Change takes effect with current freshman class that will graduate in 2017
Memo to members of the current freshmen class at Crookston High School: You're going to have to put in a little more work if you hope to graduate in 2017.
The Crookston School Board this week approved the addition of one more required academic credit, from 23 to 24, in order for a CHS senior to graduate. The increase takes effect with the graduating class of 2017.
The change was spurred in part by Superintendent Chris Bates' research cohort he's formed with approximately 20 other school districts of similar size in Minnesota. He asked the districts to detail their graduation requirements and found that Crookston's credit requirement was lower, and sometimes significantly lower than other districts on the list.
On average, Crookston, at 23 credits required for graduation, is 1.6 credits less than the average of the group. But some of the districts like Perham and Waubun, which Bates said likely use a four-block day instead of seven periods like Crookston, require 28 credits to graduate. Thief River Falls, also with a block schedule, requires the most on the list, 29 credits.
So does that mean that, over a four-year high school career, students in those districts are required to pass 12 more classes than a student at CHS? Not likely, Bates said. A four-block day adds up to eight credits a year, which totals 32 over four years.

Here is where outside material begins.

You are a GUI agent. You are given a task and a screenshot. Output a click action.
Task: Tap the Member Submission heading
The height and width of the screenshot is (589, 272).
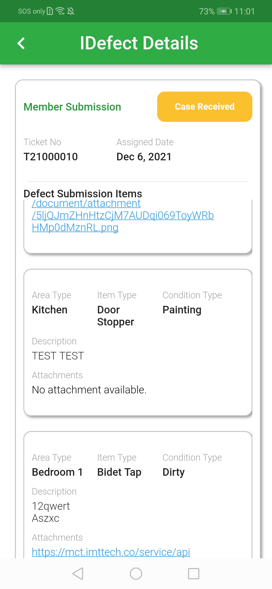coord(72,107)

"That would be the maximum available in Thief River, for example, so they're asking that their kids successfully complete 29 credits," he explained. "For us, with seven periods, that adds up to 28 over a four-year career, and we'll now be asking for 24. Our kids could get 28, but we're asking for 24. It's not that we or anyone else is encouraging kids not to pass classes, but they could graduate if they don't pass one."
Most likely, a CHS student would earn the additional credit via an elective class, but Bates didn't rule out a student taking an additional course in a core subject like math or science.
Board chair Frank Fee said if the additional credit ramps up academic rigor taken on by seniors, it's a good thing.